_Directions_
Without the pictures, set down every line of the data exactly.

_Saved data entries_
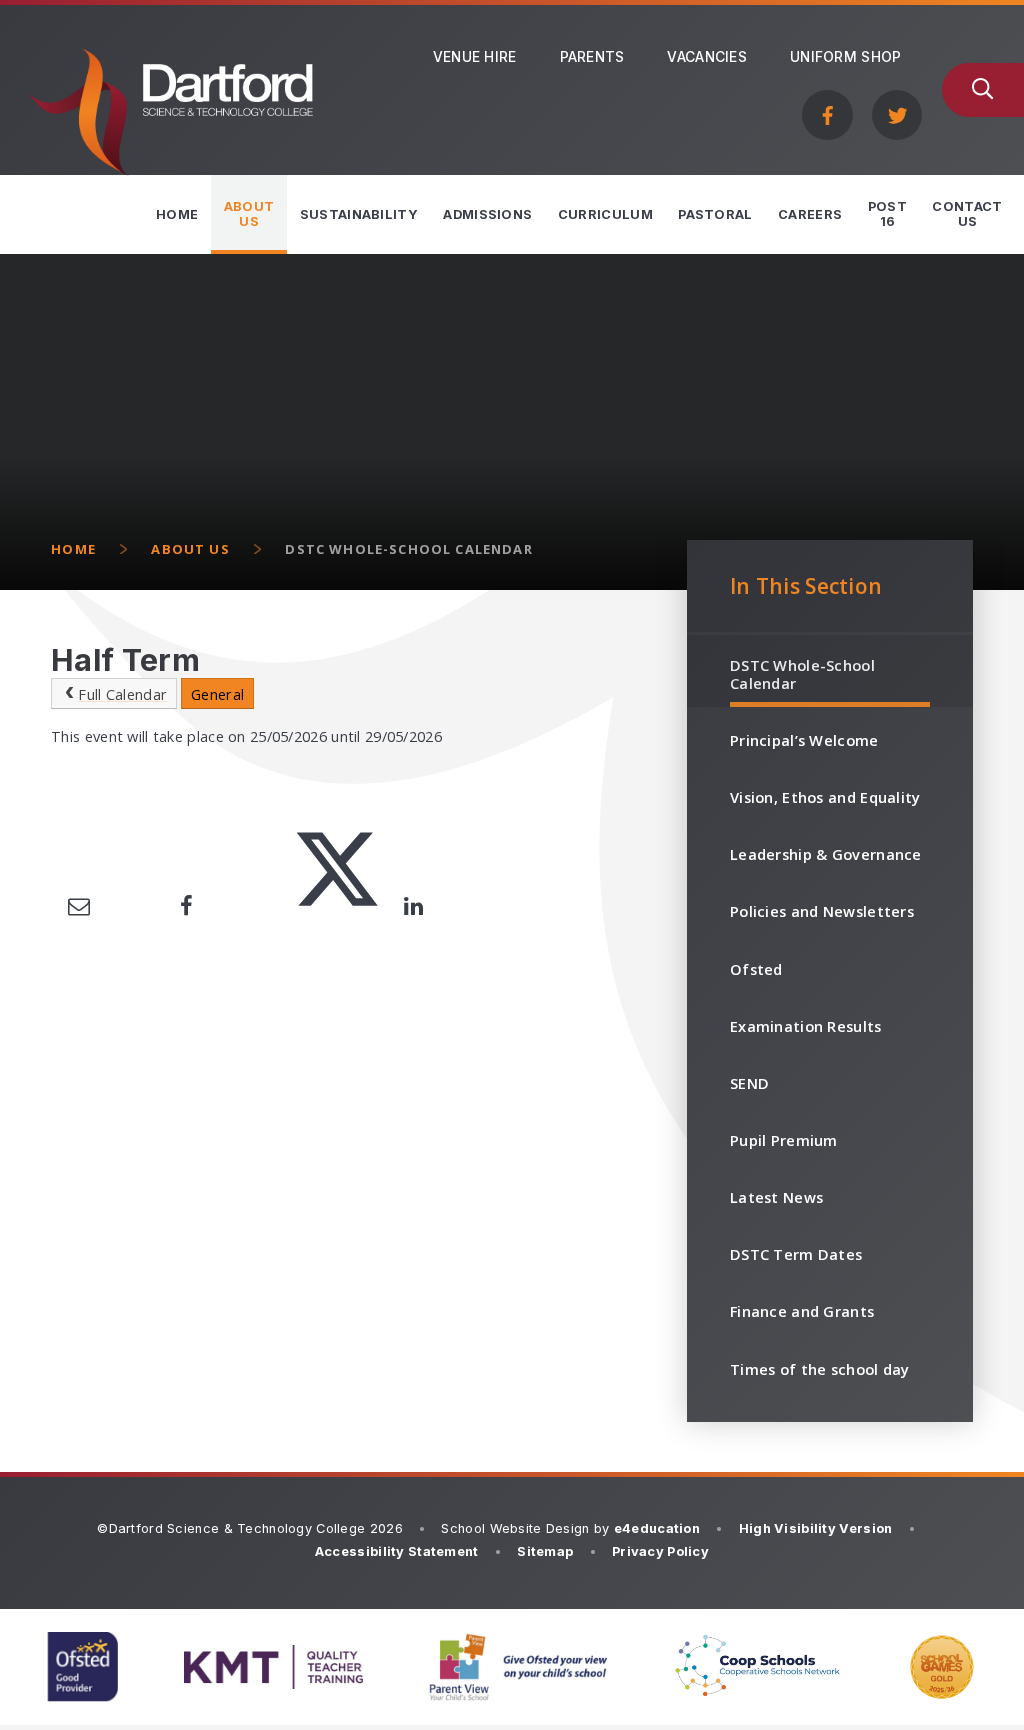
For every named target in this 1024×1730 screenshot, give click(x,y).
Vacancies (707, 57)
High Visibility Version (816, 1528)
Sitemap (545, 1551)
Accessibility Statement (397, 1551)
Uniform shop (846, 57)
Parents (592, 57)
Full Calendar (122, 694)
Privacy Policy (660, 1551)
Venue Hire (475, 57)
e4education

_Task response_
For every named target in this 1024×1730 screenshot, give click(x,y).
Vacancies (707, 57)
High Visibility Version (816, 1528)
Sitemap (545, 1551)
Accessibility Statement (397, 1551)
Uniform shop (846, 57)
Parents (592, 57)
Full Calendar (122, 694)
Privacy Policy (660, 1551)
Venue Hire (475, 57)
e4education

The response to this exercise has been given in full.